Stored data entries
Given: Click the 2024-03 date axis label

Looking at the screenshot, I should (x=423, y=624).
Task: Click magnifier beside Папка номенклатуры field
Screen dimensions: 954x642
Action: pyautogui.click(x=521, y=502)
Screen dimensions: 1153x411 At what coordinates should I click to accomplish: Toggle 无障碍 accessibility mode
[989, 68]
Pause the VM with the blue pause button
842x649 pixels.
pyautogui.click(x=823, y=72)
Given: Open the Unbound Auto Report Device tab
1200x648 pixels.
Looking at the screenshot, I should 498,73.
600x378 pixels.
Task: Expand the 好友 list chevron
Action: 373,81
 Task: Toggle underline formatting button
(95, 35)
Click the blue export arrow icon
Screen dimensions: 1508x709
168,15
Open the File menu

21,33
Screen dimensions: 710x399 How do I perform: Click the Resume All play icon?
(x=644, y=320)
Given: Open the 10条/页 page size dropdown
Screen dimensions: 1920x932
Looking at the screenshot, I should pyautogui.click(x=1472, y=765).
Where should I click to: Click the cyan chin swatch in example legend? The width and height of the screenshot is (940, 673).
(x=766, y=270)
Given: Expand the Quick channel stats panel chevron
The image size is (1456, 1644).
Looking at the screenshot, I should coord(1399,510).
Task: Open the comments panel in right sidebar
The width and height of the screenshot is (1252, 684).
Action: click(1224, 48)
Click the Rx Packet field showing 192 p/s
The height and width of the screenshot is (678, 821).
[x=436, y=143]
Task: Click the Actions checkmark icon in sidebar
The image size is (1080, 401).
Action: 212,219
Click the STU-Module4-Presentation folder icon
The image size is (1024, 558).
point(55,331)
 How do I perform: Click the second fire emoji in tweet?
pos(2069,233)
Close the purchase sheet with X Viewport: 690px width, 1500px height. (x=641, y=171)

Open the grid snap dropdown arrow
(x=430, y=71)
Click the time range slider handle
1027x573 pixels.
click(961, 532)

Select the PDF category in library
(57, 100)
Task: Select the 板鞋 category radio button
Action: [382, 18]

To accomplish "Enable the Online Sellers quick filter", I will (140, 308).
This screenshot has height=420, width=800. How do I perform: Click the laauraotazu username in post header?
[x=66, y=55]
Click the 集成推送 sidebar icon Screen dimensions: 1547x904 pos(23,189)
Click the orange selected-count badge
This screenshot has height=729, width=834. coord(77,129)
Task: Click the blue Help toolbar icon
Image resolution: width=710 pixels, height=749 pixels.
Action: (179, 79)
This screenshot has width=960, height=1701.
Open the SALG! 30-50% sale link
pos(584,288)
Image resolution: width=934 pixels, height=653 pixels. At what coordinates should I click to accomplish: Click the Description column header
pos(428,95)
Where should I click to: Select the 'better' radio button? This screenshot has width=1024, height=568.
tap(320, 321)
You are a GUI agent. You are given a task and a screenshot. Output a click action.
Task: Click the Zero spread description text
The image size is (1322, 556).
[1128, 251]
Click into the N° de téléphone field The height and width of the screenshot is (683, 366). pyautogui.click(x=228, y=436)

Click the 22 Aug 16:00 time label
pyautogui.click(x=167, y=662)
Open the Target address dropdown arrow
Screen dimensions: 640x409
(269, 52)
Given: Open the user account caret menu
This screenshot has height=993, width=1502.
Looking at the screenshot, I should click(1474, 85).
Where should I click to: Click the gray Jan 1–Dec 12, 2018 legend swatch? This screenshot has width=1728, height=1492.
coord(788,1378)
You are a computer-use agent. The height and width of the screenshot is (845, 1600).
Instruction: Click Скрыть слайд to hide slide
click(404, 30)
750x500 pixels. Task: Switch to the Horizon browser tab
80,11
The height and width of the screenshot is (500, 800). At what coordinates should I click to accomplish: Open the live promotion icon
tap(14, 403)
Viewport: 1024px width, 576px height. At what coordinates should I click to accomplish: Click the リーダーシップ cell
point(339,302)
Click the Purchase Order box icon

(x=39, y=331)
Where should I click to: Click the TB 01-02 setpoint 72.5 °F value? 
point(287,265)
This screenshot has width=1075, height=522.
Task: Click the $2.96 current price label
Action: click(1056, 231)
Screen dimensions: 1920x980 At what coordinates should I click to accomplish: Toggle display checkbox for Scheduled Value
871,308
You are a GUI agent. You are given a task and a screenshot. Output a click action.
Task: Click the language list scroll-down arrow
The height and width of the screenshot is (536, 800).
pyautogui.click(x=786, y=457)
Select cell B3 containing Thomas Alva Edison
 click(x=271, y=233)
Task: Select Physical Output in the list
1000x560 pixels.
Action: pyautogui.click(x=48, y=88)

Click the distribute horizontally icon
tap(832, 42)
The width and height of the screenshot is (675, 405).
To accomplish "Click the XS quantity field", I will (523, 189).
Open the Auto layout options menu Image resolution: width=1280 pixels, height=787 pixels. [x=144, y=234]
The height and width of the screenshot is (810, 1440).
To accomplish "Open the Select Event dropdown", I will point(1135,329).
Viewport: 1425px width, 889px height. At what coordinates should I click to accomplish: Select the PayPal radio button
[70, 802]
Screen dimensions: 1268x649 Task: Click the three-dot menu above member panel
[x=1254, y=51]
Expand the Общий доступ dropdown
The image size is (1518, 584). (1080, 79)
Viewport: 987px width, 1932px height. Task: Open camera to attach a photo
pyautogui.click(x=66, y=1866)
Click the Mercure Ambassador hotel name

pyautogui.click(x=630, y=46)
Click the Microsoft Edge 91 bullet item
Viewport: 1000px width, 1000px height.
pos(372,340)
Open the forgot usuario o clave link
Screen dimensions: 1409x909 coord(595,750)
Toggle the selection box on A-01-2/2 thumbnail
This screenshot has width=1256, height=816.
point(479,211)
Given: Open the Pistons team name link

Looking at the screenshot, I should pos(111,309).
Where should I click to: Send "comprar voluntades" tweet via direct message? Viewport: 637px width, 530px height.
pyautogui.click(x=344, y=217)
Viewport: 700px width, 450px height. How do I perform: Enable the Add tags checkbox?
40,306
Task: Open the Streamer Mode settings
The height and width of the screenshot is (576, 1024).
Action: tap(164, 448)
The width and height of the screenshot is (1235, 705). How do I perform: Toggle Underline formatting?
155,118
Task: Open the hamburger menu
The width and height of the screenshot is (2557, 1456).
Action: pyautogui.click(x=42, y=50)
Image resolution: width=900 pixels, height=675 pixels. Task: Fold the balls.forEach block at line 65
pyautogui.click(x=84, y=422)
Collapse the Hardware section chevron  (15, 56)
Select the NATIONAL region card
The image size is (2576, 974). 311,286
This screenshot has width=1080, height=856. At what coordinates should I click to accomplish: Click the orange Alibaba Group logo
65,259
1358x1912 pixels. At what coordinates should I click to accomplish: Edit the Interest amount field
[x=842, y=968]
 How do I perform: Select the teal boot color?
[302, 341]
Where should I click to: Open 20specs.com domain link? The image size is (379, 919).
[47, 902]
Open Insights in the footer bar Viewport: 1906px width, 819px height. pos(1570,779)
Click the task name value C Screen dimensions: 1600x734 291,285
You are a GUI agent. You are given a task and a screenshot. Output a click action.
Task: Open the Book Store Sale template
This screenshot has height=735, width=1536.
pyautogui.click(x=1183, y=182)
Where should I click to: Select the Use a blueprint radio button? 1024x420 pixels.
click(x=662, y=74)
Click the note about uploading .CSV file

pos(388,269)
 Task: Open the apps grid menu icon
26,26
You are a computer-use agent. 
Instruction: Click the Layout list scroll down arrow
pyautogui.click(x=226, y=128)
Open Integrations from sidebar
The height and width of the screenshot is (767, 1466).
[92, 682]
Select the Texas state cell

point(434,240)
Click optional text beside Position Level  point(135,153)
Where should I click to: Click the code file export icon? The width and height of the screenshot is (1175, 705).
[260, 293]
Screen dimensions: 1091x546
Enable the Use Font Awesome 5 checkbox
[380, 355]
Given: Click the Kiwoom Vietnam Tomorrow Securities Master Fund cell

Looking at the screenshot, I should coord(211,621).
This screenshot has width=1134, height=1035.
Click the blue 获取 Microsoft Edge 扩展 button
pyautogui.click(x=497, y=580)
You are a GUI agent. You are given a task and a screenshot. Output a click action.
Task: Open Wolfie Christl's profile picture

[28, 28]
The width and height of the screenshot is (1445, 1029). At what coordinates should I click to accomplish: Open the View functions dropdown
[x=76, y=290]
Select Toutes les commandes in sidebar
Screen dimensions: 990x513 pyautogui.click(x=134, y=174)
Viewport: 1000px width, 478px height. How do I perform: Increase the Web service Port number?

*Exercise requirements:* Starting at the line that contains "Click the note about uploading .CSV file", quote each remaining line of the entries above, unchanged.

*Exercise output:*
Click the note about uploading .CSV file

pos(388,269)
 Task: Open the apps grid menu icon
26,26
You are a computer-use agent. 
Instruction: Click the Layout list scroll down arrow
pyautogui.click(x=226, y=128)
Open Integrations from sidebar
The height and width of the screenshot is (767, 1466).
[92, 682]
Select the Texas state cell

point(434,240)
Click optional text beside Position Level  point(135,153)
Where should I click to: Click the code file export icon? The width and height of the screenshot is (1175, 705).
[260, 293]
Screen dimensions: 1091x546
Enable the Use Font Awesome 5 checkbox
[380, 355]
Given: Click the Kiwoom Vietnam Tomorrow Securities Master Fund cell

Looking at the screenshot, I should coord(211,621).
This screenshot has width=1134, height=1035.
Click the blue 获取 Microsoft Edge 扩展 button
pyautogui.click(x=497, y=580)
You are a GUI agent. You are given a task and a screenshot. Output a click action.
Task: Open Wolfie Christl's profile picture

[28, 28]
The width and height of the screenshot is (1445, 1029). At what coordinates should I click to accomplish: Open the View functions dropdown
[x=76, y=290]
Select Toutes les commandes in sidebar
Screen dimensions: 990x513 pyautogui.click(x=134, y=174)
Viewport: 1000px width, 478px height. How do I perform: Increase the Web service Port number?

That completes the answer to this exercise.